= WHAT YOU ARE ASKED TO DO =
Restate the data from the line containing "Universidad de Chile (913, 16)" through the line containing "2026年（224-224期） (87, 174)", with "GUI agent" swapped for "UI automation agent" and all else left as is.
= = = = = = =
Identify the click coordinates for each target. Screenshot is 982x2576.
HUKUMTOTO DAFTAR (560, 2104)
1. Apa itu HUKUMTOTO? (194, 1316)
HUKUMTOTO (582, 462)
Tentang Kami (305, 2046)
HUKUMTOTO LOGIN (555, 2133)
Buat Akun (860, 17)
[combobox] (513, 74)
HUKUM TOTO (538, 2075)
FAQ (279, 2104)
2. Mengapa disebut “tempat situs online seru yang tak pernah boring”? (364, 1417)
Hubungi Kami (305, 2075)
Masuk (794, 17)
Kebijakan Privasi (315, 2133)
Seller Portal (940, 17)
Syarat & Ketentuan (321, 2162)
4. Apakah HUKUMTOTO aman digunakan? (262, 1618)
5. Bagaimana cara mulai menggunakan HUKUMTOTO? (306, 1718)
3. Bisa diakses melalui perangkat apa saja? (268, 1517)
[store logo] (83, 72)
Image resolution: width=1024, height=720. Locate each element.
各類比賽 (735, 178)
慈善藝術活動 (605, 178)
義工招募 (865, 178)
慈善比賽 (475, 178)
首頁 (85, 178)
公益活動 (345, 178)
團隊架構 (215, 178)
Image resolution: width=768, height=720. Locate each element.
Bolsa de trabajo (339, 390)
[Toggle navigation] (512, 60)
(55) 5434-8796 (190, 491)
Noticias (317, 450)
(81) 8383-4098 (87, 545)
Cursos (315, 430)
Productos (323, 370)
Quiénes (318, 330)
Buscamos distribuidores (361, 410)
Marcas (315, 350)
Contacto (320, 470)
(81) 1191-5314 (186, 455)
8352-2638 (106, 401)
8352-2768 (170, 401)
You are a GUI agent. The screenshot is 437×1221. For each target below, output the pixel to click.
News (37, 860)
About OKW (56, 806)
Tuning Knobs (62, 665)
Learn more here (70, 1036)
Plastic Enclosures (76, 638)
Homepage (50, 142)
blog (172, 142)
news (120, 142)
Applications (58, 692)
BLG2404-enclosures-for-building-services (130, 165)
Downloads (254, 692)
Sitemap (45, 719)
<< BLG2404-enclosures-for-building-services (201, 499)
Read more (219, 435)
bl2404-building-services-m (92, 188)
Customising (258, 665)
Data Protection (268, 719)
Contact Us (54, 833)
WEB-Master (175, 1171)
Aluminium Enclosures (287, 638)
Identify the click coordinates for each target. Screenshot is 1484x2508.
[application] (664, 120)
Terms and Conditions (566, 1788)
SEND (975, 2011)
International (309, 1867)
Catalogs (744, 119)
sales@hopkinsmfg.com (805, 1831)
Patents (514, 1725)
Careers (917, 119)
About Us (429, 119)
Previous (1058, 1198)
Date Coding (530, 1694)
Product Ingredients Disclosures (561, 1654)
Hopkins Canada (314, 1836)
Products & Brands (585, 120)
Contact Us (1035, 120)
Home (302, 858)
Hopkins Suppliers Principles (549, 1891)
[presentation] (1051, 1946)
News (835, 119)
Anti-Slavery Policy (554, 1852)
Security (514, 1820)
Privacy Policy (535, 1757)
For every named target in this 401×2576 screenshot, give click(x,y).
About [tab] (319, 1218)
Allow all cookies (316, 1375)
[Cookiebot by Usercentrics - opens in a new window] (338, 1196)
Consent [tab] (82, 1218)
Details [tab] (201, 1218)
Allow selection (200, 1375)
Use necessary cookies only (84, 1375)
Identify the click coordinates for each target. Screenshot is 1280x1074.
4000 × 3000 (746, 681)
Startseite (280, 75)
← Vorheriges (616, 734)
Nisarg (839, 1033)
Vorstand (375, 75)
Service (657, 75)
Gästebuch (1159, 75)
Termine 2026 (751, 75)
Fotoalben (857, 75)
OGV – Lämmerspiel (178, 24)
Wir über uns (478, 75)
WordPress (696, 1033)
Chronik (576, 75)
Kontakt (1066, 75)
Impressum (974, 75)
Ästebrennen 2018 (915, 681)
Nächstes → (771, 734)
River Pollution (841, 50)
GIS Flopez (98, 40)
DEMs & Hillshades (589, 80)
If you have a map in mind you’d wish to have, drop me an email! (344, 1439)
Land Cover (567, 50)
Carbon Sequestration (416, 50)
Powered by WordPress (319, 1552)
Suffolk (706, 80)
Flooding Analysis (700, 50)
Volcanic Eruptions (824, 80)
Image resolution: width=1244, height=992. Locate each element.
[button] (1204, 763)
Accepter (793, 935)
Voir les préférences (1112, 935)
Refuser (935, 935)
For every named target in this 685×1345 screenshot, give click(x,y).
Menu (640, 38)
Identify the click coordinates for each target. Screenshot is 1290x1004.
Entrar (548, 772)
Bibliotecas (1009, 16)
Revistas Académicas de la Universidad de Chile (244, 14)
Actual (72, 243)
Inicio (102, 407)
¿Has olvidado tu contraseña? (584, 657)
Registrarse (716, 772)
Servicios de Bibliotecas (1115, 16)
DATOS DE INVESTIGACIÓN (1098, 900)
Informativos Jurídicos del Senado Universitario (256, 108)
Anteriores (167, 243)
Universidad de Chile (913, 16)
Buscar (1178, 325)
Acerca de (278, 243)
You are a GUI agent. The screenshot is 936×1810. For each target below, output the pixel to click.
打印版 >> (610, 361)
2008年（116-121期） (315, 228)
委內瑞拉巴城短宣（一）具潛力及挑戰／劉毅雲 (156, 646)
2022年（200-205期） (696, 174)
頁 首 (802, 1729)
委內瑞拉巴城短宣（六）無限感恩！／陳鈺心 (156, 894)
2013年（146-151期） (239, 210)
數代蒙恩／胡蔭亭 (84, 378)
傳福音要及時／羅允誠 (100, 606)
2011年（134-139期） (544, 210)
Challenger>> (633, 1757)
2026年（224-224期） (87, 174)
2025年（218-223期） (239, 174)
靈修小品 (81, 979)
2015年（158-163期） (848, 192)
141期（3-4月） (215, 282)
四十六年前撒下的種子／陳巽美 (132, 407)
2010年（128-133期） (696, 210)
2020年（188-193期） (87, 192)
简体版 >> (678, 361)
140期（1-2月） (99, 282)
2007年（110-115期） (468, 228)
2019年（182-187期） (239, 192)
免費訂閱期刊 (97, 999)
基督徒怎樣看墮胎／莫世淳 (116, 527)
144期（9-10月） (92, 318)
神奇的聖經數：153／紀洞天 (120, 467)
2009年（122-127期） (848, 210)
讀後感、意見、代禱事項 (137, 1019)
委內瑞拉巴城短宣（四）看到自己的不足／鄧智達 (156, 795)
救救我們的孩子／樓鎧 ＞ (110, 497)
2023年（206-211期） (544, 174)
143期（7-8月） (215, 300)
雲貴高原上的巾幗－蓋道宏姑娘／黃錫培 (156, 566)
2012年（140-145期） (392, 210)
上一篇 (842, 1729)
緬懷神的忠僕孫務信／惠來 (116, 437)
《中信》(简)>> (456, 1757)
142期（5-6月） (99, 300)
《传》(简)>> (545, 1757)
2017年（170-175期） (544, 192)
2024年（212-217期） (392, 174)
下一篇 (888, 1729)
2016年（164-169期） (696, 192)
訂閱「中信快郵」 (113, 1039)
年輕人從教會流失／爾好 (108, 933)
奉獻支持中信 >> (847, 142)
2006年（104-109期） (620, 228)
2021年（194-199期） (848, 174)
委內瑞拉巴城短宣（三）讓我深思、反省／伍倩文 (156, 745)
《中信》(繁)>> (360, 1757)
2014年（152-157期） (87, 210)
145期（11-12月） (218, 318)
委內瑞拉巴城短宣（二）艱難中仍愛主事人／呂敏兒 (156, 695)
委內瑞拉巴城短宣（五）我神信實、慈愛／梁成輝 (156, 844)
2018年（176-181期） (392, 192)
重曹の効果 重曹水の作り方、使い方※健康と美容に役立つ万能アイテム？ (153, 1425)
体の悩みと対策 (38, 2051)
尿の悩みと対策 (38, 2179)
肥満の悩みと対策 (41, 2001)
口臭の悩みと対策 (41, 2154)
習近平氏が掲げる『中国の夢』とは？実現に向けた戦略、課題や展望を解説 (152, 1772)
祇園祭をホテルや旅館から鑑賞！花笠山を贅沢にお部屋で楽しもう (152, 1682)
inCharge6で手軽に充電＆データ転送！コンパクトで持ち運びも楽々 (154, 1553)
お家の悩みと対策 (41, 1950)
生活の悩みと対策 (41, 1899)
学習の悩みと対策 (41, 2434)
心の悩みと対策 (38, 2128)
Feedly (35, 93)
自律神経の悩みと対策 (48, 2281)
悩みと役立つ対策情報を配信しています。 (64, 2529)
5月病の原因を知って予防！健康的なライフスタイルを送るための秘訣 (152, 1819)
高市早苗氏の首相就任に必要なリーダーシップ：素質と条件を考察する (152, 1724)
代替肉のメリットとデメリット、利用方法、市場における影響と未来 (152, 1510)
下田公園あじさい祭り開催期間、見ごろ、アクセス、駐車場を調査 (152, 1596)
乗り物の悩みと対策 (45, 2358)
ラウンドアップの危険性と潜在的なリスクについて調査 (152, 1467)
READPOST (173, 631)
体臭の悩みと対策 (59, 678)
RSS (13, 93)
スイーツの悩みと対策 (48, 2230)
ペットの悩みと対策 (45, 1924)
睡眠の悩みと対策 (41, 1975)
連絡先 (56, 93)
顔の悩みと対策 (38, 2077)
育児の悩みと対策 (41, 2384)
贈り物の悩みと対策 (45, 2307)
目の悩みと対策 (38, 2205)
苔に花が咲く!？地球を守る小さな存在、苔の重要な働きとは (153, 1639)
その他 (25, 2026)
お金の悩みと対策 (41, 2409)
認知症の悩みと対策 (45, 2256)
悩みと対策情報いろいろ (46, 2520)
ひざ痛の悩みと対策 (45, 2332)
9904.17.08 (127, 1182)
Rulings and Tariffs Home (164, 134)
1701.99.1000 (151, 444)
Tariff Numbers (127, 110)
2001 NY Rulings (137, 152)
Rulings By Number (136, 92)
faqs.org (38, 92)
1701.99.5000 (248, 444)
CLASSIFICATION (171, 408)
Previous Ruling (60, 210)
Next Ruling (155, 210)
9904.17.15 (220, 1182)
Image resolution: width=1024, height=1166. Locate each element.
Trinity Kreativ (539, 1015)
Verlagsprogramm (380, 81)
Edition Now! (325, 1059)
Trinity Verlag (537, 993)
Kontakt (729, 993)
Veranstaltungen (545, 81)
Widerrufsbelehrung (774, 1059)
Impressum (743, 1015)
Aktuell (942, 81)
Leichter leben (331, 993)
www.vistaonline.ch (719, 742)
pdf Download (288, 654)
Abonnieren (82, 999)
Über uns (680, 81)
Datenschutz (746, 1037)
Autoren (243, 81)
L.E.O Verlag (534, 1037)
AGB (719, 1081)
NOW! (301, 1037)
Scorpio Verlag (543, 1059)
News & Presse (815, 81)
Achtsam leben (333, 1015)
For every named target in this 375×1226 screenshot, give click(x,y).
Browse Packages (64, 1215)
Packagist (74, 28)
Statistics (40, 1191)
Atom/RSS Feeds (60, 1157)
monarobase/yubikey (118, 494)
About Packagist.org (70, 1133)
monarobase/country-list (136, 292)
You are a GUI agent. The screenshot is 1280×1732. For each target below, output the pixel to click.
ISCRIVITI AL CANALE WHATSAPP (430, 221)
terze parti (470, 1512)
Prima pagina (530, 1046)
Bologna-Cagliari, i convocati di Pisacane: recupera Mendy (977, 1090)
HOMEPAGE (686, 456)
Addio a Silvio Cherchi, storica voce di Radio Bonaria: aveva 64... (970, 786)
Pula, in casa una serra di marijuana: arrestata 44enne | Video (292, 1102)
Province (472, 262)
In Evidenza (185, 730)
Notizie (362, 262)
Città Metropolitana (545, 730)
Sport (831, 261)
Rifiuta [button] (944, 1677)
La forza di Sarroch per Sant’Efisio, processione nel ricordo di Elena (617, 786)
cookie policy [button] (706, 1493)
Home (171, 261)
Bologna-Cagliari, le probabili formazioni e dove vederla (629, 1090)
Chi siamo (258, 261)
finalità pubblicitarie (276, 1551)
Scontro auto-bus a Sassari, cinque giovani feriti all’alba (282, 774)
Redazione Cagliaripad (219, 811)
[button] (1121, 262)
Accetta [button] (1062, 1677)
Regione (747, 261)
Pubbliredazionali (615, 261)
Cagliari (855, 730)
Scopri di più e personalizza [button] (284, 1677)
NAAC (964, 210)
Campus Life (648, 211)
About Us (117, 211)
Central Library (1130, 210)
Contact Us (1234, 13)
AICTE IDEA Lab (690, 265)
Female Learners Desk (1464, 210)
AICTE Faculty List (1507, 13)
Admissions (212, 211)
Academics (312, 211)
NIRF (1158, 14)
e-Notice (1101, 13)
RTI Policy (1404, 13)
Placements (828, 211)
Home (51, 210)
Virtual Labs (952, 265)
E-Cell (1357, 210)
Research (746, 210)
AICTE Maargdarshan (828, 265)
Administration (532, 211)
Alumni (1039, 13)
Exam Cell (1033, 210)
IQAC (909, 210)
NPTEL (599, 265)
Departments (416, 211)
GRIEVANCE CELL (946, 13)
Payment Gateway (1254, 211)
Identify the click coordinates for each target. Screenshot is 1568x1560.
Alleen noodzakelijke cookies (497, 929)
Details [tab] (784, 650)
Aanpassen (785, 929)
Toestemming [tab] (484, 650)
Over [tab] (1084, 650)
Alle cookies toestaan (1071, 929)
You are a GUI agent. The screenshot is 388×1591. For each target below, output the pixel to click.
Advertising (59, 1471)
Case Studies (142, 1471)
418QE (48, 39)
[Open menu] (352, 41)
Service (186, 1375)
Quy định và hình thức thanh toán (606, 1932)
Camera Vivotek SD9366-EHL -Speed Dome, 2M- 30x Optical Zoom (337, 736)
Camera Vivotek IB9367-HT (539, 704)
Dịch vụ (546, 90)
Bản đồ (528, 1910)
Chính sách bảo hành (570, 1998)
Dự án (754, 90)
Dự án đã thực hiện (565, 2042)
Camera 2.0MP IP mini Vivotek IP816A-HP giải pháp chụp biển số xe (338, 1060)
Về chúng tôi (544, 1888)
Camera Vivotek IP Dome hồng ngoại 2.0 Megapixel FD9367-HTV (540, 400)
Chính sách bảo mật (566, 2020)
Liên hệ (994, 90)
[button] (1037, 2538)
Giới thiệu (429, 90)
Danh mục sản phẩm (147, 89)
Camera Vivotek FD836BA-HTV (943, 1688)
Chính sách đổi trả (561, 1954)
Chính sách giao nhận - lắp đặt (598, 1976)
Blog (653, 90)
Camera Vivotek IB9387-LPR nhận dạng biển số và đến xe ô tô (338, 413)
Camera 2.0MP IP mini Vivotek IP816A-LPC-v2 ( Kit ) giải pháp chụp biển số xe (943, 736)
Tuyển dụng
= = = = = = =
= RESULT =
Universidad de Chile (913, 16)
Buscar (1178, 325)
Acerca de (278, 243)
You are a UI automation agent. The screenshot is 936×1810. For each target below, output the pixel to click.
打印版 >> (610, 361)
2008年（116-121期） (315, 228)
委內瑞拉巴城短宣（一）具潛力及挑戰／劉毅雲 (156, 646)
2022年（200-205期） (696, 174)
頁 首 (802, 1729)
委內瑞拉巴城短宣（六）無限感恩！／陳鈺心 (156, 894)
2013年（146-151期） (239, 210)
數代蒙恩／胡蔭亭 (84, 378)
傳福音要及時／羅允誠 (100, 606)
2011年（134-139期） (544, 210)
Challenger>> (633, 1757)
2026年（224-224期） (87, 174)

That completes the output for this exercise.